Instructions to follow:
Echo, without changes, every line of the items below from the one containing "Where should I click to: Click the person" down to the one containing "Click inside the 注释", both lines included.

%%

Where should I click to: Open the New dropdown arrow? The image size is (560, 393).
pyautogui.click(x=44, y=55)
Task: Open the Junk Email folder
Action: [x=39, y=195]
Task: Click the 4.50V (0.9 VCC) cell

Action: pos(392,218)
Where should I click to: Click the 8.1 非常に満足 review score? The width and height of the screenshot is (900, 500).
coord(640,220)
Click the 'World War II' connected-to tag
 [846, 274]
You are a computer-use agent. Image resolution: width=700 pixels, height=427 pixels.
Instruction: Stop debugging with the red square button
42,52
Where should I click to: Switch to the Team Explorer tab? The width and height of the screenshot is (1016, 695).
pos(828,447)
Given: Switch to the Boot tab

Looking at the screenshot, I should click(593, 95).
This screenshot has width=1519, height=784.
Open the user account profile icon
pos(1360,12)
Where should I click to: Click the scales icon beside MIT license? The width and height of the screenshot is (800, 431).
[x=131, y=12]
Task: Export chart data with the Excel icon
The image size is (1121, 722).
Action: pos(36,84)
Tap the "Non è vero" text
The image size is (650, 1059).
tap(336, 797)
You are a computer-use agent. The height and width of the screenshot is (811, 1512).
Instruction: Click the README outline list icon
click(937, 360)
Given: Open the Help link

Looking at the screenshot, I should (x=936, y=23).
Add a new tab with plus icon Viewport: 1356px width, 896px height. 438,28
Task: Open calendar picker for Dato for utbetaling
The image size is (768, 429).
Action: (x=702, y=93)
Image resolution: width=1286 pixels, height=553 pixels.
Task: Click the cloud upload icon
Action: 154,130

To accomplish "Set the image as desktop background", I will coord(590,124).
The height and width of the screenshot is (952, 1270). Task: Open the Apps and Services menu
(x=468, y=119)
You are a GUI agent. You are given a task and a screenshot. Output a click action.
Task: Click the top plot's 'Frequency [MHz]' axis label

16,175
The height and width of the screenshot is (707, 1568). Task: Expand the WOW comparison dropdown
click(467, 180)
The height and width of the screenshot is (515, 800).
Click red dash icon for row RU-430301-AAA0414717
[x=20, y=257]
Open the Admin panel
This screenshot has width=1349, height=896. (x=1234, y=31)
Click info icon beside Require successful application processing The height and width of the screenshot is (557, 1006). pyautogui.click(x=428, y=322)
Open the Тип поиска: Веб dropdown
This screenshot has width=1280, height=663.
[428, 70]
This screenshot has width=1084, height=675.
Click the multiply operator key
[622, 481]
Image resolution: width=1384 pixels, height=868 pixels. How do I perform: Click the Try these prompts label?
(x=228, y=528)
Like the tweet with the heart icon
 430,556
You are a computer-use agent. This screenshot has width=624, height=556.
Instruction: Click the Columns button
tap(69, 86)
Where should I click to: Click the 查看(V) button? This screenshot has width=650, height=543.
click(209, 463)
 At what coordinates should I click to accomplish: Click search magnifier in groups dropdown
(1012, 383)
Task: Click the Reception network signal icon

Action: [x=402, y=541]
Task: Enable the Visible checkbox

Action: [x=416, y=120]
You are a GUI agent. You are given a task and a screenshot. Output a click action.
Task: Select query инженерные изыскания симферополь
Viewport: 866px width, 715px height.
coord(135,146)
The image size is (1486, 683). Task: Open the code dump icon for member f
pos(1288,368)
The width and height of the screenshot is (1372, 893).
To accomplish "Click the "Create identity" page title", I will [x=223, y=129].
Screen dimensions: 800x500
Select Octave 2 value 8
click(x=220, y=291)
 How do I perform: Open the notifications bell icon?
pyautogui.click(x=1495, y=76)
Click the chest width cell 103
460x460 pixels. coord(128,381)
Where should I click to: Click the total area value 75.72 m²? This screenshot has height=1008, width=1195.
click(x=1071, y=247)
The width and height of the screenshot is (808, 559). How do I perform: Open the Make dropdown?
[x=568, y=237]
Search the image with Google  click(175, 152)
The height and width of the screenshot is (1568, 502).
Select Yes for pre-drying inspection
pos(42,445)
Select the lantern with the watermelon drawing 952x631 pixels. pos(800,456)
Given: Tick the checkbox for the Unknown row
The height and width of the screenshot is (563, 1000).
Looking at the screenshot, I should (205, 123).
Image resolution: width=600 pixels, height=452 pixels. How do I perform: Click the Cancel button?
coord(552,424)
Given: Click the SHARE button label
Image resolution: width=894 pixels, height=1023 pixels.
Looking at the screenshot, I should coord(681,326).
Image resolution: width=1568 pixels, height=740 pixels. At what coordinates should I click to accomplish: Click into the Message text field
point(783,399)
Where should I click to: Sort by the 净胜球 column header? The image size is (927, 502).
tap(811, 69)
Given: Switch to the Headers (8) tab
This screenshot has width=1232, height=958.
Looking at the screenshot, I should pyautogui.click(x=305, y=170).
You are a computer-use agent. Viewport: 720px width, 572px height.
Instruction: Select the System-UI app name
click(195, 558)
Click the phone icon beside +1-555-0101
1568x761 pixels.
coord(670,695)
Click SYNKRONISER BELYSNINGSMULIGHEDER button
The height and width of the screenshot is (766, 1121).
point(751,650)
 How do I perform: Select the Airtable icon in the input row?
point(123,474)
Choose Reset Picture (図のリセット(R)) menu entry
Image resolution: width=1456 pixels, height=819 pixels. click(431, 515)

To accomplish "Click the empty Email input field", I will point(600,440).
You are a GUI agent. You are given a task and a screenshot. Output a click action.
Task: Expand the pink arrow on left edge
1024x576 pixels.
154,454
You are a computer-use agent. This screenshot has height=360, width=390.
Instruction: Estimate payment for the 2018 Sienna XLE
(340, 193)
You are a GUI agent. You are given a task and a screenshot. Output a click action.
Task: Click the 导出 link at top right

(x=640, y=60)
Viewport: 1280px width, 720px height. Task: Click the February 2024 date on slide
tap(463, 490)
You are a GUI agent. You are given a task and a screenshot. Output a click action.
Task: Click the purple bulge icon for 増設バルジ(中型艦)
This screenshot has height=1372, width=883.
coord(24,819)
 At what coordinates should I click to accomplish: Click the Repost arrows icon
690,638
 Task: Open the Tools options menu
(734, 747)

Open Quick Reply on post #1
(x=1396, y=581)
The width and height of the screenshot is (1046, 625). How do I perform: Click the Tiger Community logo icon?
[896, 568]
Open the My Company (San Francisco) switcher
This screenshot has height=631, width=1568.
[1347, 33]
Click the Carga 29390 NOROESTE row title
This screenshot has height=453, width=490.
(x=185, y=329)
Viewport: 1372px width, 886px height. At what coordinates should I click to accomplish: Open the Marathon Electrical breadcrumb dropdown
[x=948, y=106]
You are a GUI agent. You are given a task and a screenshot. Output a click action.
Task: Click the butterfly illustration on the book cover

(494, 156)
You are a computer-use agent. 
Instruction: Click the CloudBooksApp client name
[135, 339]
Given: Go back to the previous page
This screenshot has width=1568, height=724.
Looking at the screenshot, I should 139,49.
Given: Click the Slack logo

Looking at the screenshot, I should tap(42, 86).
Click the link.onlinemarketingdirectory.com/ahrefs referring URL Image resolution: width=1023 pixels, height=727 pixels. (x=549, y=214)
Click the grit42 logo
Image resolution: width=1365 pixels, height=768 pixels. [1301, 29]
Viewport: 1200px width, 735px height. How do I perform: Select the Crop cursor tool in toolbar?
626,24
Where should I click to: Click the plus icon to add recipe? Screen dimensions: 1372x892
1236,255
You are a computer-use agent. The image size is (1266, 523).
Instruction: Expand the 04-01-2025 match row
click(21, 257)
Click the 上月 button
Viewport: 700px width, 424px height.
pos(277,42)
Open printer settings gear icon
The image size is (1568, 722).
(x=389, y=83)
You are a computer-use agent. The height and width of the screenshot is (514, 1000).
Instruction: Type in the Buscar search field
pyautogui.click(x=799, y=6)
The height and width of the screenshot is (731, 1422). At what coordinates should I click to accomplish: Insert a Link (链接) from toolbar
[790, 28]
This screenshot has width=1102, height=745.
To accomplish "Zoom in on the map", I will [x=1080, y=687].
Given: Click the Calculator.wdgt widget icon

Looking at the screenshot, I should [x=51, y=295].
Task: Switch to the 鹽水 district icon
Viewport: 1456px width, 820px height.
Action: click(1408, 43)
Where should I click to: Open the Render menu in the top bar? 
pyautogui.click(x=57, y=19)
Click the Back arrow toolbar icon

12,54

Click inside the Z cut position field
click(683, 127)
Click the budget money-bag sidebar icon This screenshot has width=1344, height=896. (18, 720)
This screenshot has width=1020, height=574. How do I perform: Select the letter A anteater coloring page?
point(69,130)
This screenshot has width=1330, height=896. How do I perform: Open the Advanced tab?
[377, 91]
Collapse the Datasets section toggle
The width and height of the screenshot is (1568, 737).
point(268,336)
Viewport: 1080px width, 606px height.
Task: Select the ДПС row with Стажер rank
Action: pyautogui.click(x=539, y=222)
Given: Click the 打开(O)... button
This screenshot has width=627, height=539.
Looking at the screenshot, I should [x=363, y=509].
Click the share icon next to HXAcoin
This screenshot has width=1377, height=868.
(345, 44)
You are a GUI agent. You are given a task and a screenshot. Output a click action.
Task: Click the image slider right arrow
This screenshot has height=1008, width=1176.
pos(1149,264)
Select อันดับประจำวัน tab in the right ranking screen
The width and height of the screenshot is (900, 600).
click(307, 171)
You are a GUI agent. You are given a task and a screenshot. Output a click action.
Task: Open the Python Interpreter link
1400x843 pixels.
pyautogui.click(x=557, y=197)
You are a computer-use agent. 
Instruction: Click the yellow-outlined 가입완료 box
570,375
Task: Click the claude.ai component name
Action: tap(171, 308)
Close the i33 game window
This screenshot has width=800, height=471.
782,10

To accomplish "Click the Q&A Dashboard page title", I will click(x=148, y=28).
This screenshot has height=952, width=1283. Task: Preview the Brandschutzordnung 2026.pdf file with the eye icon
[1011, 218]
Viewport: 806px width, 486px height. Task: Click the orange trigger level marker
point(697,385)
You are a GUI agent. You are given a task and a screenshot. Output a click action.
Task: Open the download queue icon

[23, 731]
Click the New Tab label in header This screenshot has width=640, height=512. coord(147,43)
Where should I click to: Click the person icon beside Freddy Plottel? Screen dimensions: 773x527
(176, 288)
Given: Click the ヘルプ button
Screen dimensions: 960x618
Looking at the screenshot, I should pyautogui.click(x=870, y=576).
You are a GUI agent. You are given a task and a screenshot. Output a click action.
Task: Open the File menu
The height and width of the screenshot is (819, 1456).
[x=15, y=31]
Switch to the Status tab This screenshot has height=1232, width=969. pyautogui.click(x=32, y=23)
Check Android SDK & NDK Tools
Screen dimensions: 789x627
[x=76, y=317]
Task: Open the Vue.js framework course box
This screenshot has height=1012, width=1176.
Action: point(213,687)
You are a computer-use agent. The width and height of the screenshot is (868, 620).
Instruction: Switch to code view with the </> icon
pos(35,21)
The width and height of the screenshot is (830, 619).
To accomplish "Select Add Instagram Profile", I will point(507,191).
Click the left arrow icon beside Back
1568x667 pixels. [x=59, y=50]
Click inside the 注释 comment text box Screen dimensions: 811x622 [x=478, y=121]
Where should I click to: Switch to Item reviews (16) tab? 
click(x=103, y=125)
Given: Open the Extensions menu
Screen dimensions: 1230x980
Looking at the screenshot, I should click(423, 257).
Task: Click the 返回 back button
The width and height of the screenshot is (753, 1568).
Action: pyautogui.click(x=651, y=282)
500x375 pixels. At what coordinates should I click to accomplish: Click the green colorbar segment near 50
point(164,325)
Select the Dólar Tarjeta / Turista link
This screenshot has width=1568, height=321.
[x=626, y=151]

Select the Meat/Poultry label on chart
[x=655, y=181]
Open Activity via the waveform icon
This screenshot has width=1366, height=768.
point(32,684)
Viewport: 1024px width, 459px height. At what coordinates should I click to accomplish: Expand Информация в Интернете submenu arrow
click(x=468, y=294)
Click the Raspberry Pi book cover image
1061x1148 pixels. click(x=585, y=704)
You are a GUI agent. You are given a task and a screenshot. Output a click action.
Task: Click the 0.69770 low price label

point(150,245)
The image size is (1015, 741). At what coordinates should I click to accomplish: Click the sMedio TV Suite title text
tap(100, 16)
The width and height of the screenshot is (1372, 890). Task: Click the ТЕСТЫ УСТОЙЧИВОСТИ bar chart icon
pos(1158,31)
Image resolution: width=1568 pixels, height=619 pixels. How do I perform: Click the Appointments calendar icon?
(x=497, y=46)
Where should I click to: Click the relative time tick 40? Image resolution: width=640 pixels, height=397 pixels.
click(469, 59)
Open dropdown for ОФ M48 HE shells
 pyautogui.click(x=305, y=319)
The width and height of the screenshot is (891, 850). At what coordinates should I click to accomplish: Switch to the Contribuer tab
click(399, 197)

%%

Exercise answer:
Where should I click to: Click the person icon beside Freddy Plottel? Screen dimensions: 773x527
(176, 288)
Given: Click the ヘルプ button
Screen dimensions: 960x618
Looking at the screenshot, I should pyautogui.click(x=870, y=576).
You are a GUI agent. You are given a task and a screenshot. Output a click action.
Task: Open the File menu
The height and width of the screenshot is (819, 1456).
[x=15, y=31]
Switch to the Status tab This screenshot has height=1232, width=969. pyautogui.click(x=32, y=23)
Check Android SDK & NDK Tools
Screen dimensions: 789x627
[x=76, y=317]
Task: Open the Vue.js framework course box
This screenshot has height=1012, width=1176.
Action: point(213,687)
You are a computer-use agent. The width and height of the screenshot is (868, 620).
Instruction: Switch to code view with the </> icon
pos(35,21)
The width and height of the screenshot is (830, 619).
To accomplish "Select Add Instagram Profile", I will point(507,191).
Click the left arrow icon beside Back
1568x667 pixels. [x=59, y=50]
Click inside the 注释 comment text box Screen dimensions: 811x622 [x=478, y=121]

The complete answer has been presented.